Annoying Your Co-Workers to Increase Productivity

“Sometimes you need to be alone, shut the door and unplug the phone.”

- George Ezra, UK singer-songwriter from the song 'Don't Matter Now.'

Many workers need to concentrate intensely to get their work done. Yet, workplace design, technology and our colleagues conspire to distract us. This has never been truer given workplace layouts, the notifications our phones and computers generate (and our brains love) and how we've convinced ourselves our entourage requires a rapid response to everything all the time.

If you work with your brain, and most of us do, distractions are problematic as they sap the finite resource between our ears. The energy required to restart our concentration after being distracted by checking email, talking to a colleague or responding to a phone notification is significant. Worst, the time it takes to get our brain back to pre-distraction concentration is considerable, with some research showing as much as three to four times the length of the distraction. No wonder your head hurts and your willpower to stay focused (or resist donuts) diminishes as the day progresses.

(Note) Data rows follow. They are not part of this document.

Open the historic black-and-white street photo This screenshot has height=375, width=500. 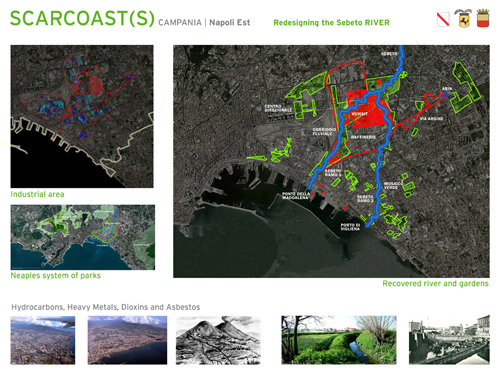(449, 340)
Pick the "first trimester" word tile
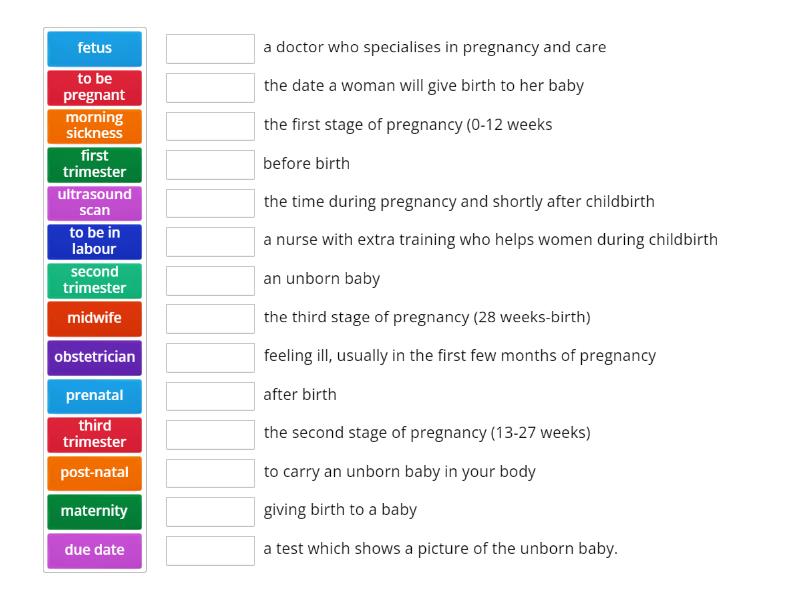This screenshot has height=600, width=800. pyautogui.click(x=94, y=164)
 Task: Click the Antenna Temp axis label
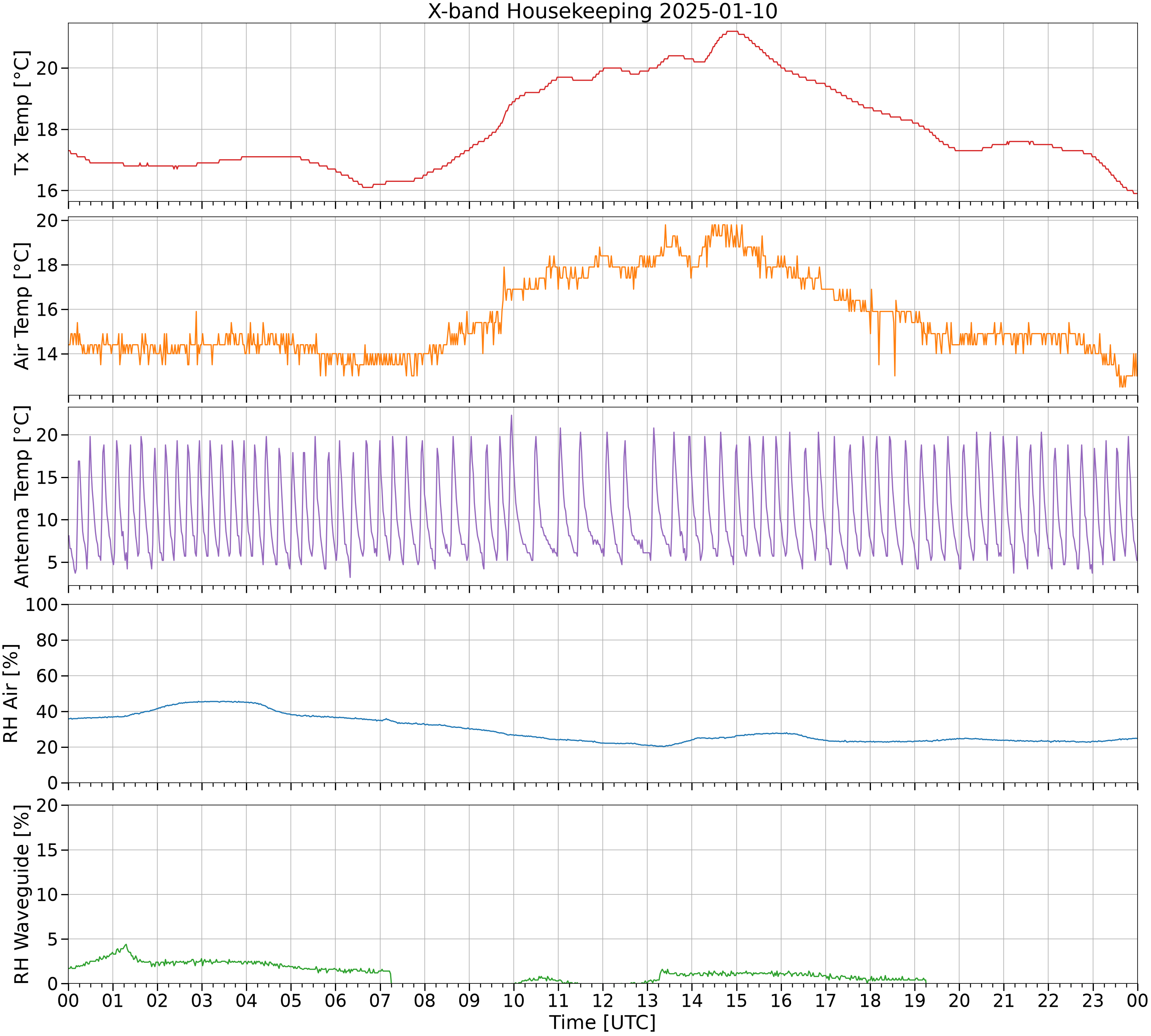(21, 497)
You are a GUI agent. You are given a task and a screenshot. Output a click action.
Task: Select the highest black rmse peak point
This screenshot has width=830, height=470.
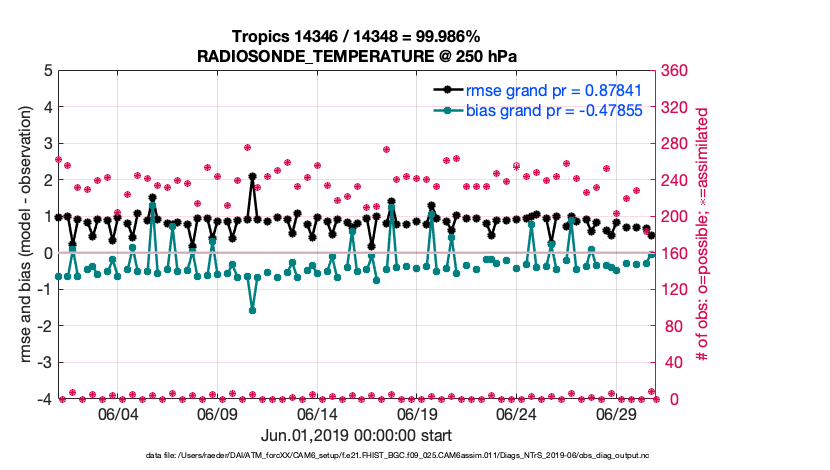[252, 176]
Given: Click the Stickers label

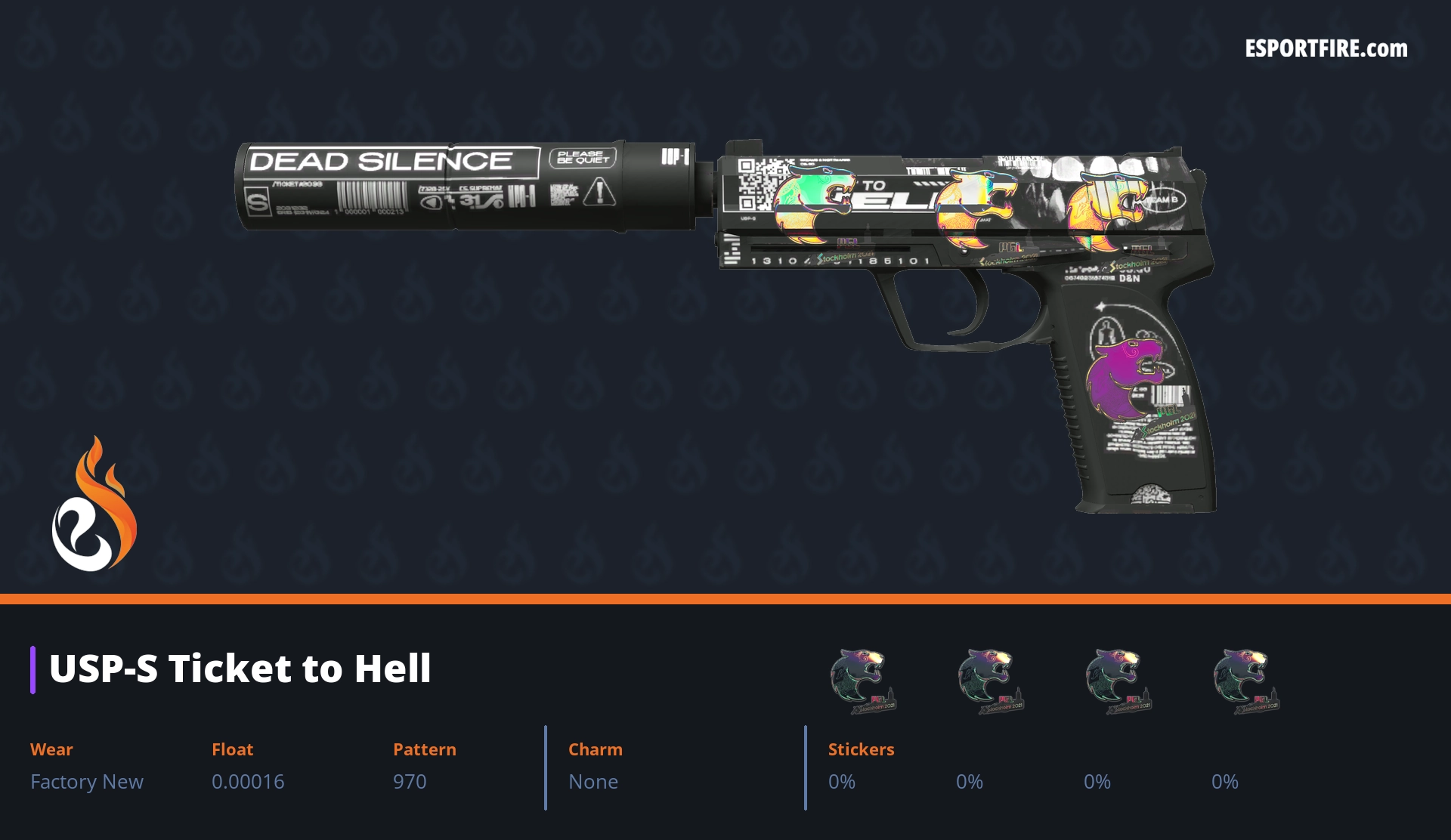Looking at the screenshot, I should click(x=861, y=749).
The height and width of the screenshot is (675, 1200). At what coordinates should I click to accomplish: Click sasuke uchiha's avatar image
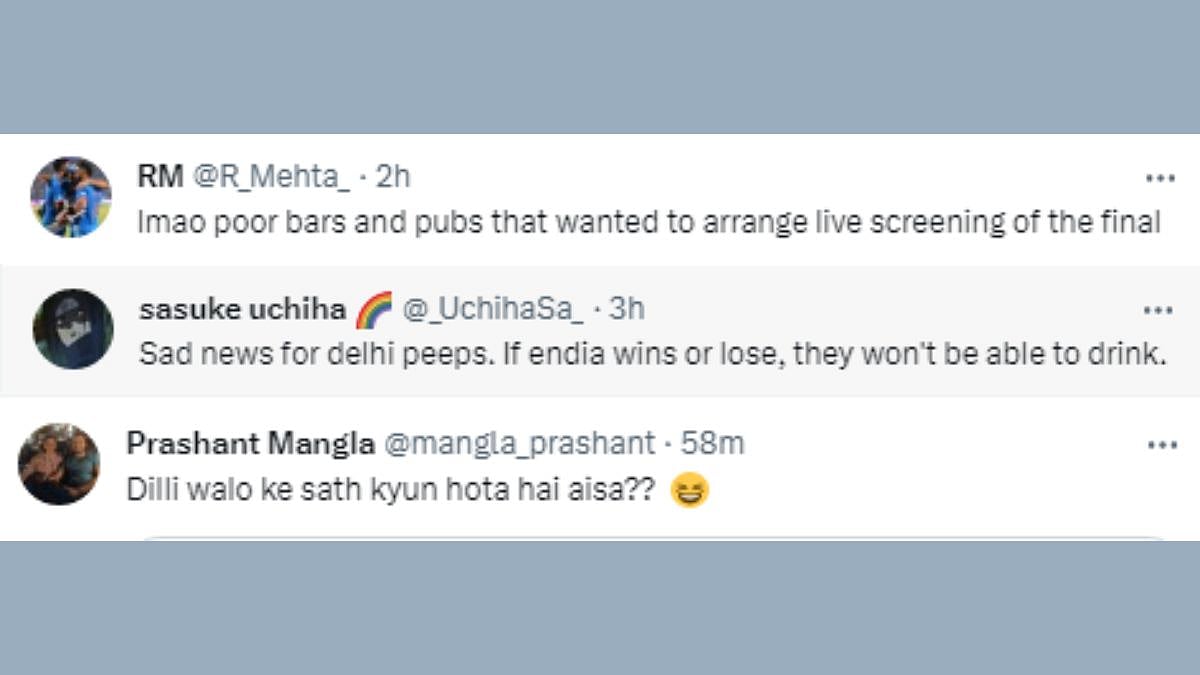pyautogui.click(x=72, y=329)
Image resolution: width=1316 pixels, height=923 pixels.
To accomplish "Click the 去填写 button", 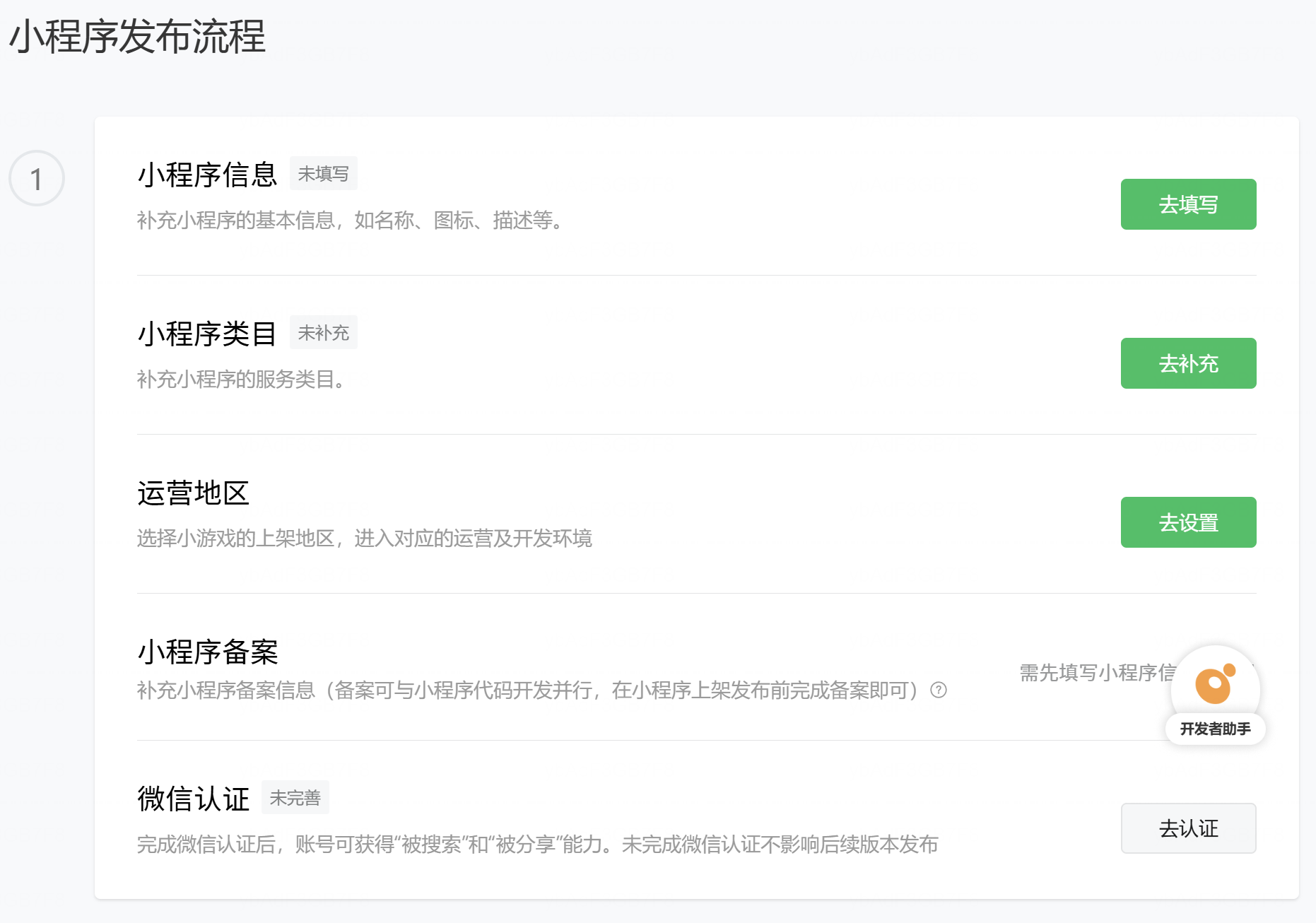I will pos(1188,204).
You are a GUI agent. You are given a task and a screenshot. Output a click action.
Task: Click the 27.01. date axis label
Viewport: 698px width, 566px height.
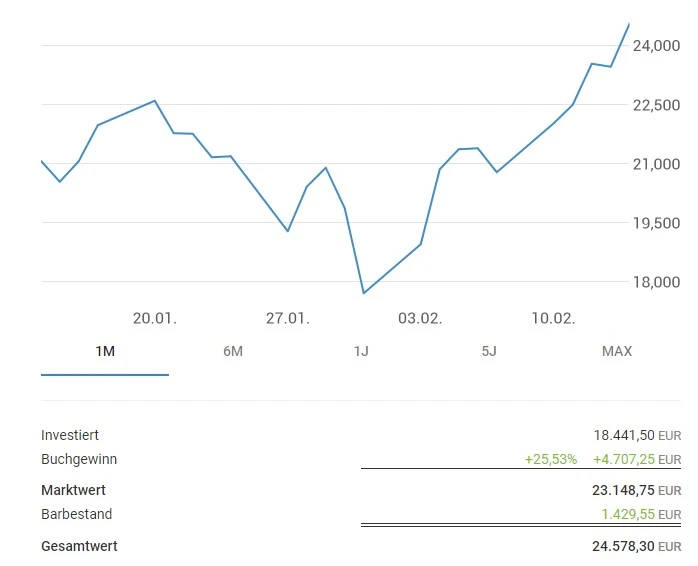[x=288, y=318]
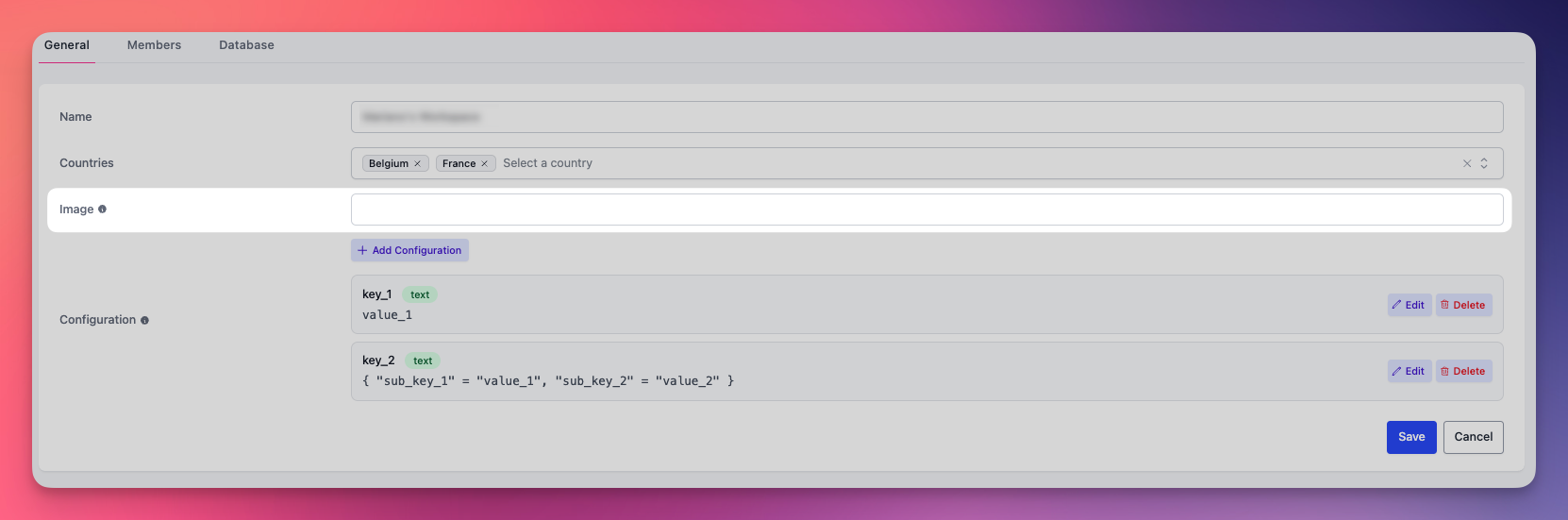Screen dimensions: 1568x520
Task: Select the General tab
Action: (67, 45)
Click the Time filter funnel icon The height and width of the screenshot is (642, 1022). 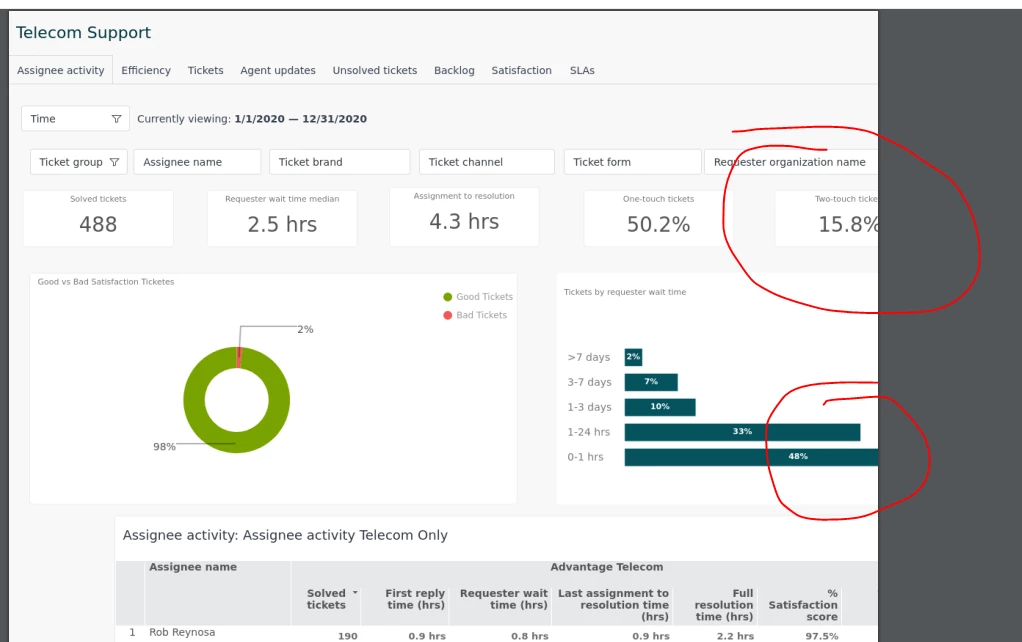[x=116, y=119]
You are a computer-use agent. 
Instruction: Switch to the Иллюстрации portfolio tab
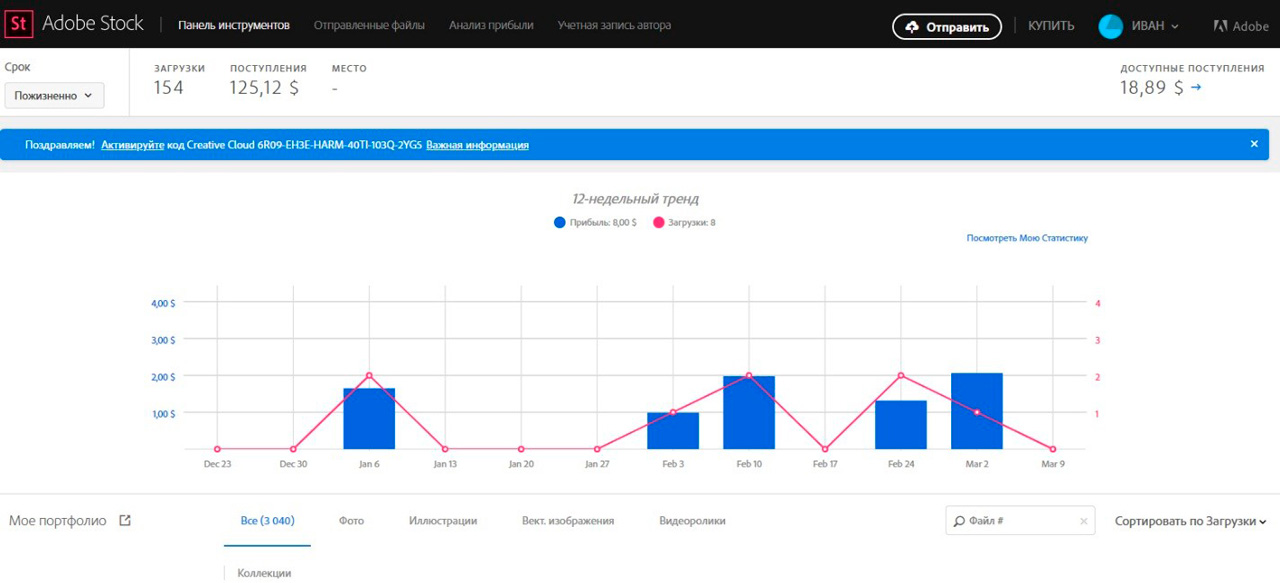(442, 521)
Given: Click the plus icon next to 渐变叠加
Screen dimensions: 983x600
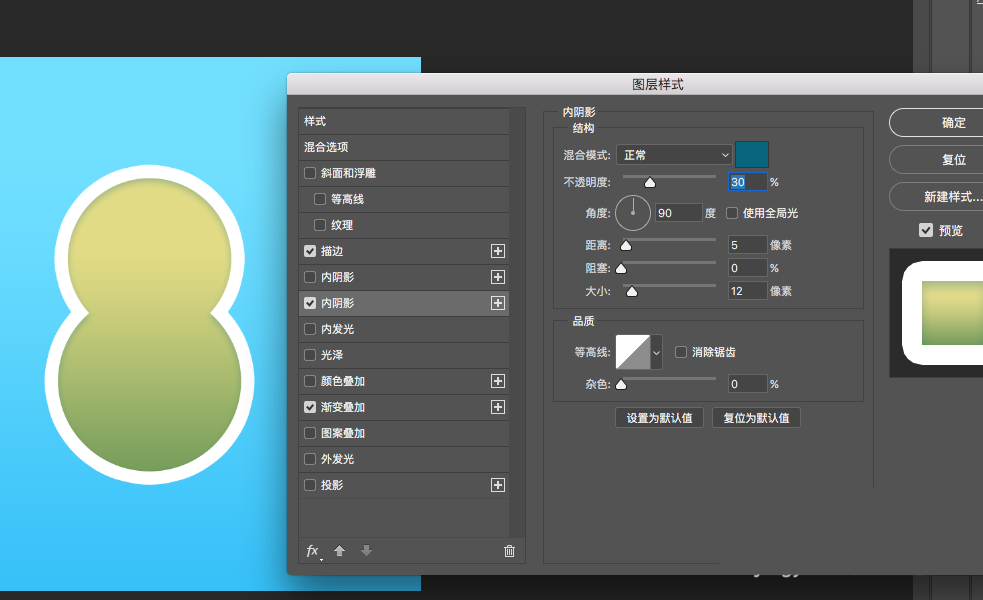Looking at the screenshot, I should tap(497, 407).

Crafty people and others who work with their hands figured this out long ago. When is the last time you saw a welder with an eye on their Facebook feed and a hand on a welding torch? Knowledge workers could learn a lot from the disciplined focus, and concentration tradespeople demonstrate every day.

Here are a few steps to counter the productivity robbing and brainpower depleting distractions:

Carving out, scheduling and protecting time for focused concentration 

Removing yourself from the hubbub works (I always wanted to use hubbub in a sentence). Employers are increasingly amenable to working from home or another location to accomplish those specific tasks requiring quiet and full attention. Thankfully modern office designs include more and more quiet spaces for meetings or focused work that can be reserved.

Email batching

Evidence from researchers at UBC equates increased levels of workplace stress to how often you check emails. Practitioners of email batching schedule (in their agenda) 2-4 windows per day when they do (nothing but) emails. This requires you to refrain from believing the world will stop if you don't respond in milliseconds. You may indeed annoy others. Check that. You will annoy those conditioned to rapid-fire email responses from you, and they'll get used to it.

To those who insist that their world needs a rapid response given how critical their role is (if I knew you better, I would say get over yourself); but seriously, it may be appropriate to negotiate response times with clients, bosses and colleagues. Better to disappoint some folks by responding a few hours (not days) later and delivering required results over pleasing yourself and others but not delivering on the work that needs deep thinking. Even worse is dragging unfinished work home at night (real work or anxiety-filled ruminations about the work) and blaming distractions; you could manage otherwise with a bit of discipline, scheduling and systems.

Notification-free zones

Turn off the notifications on everything and learn to ignore the urge to constantly check the stuff that beeps, vibrates, and sings you a song. You are rewarding the same part of your brain that enjoys sugar (evil) and indulging in a very destructive habit that is killing your focus and productivity.

Devise an end of workday mantra to tell your brain your work is done for today 

Noted author, computer science professor and anti-distraction crusader Cal Newport sheepishly admit his end-of-day routine is to rise from his chair and boldly proclaim, "System Shutdown Complete ." He's referring to himself, not his computer. It's a playful but clear signal to his brain that it's now time to recharge with food, family and leisure, not to mention much-needed sleep. He makes a compelling case for why you'll be way better off tomorrow by doing a deliberate work shutdown at day's end. His book Deep Work-Rules for Focused Success in the Age of Distraction is chalked full of other helpful strategies. 

Bad habits regarding distractions are destructive to our well-being and our productivity. As leaders, when we model such behaviour, we infect others. Some distractions will always creep in regardless of your good habits. By "shutting the door and unplugging the phone," you give yourself a chance to minimize the productivity robbing nature of workplace distractions substantially. It's 3:30, time to check the afternoon's email batch.